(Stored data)
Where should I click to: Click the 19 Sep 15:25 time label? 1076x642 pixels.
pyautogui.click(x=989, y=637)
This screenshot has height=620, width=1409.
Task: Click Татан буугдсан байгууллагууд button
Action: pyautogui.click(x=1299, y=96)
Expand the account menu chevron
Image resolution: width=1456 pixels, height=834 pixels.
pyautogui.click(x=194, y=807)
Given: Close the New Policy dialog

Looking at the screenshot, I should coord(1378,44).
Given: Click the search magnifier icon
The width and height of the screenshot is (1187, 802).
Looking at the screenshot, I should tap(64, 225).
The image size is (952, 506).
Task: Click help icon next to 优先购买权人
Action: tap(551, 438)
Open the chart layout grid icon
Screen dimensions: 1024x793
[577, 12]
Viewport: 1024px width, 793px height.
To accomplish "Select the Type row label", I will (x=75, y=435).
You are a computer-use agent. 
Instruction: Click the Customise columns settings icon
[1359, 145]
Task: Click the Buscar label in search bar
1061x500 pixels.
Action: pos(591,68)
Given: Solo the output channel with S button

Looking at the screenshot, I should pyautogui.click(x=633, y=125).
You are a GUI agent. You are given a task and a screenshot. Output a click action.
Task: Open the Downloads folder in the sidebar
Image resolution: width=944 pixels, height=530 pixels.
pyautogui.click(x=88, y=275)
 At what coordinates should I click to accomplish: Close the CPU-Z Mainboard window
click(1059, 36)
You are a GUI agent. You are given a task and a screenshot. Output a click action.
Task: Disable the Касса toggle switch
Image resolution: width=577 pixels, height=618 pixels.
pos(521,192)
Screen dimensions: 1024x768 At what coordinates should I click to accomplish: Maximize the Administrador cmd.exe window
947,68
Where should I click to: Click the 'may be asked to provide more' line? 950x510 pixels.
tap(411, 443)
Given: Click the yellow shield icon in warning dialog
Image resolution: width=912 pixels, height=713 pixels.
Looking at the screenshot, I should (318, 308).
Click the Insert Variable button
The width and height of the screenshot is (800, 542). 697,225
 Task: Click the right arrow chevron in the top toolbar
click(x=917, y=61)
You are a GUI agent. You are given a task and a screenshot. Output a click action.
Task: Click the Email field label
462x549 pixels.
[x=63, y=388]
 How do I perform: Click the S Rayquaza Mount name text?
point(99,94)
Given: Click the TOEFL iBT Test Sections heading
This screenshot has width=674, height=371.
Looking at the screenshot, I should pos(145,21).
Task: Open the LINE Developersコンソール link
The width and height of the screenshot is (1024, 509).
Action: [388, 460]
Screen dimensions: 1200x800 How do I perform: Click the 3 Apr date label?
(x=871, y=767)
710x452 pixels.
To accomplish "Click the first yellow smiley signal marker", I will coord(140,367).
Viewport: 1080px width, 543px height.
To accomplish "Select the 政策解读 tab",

TASK OBJECTIVE>
Repeat word for word the lines running from the line containing "This screenshot has width=674, height=371." to the end of the entries above, inclusive.

SOLUTION FOR THIS PROBLEM>
This screenshot has width=674, height=371.
Looking at the screenshot, I should pos(145,21).
Task: Open the LINE Developersコンソール link
The width and height of the screenshot is (1024, 509).
Action: [388, 460]
Screen dimensions: 1200x800 How do I perform: Click the 3 Apr date label?
(x=871, y=767)
710x452 pixels.
To accomplish "Click the first yellow smiley signal marker", I will coord(140,367).
Viewport: 1080px width, 543px height.
To accomplish "Select the 政策解读 tab",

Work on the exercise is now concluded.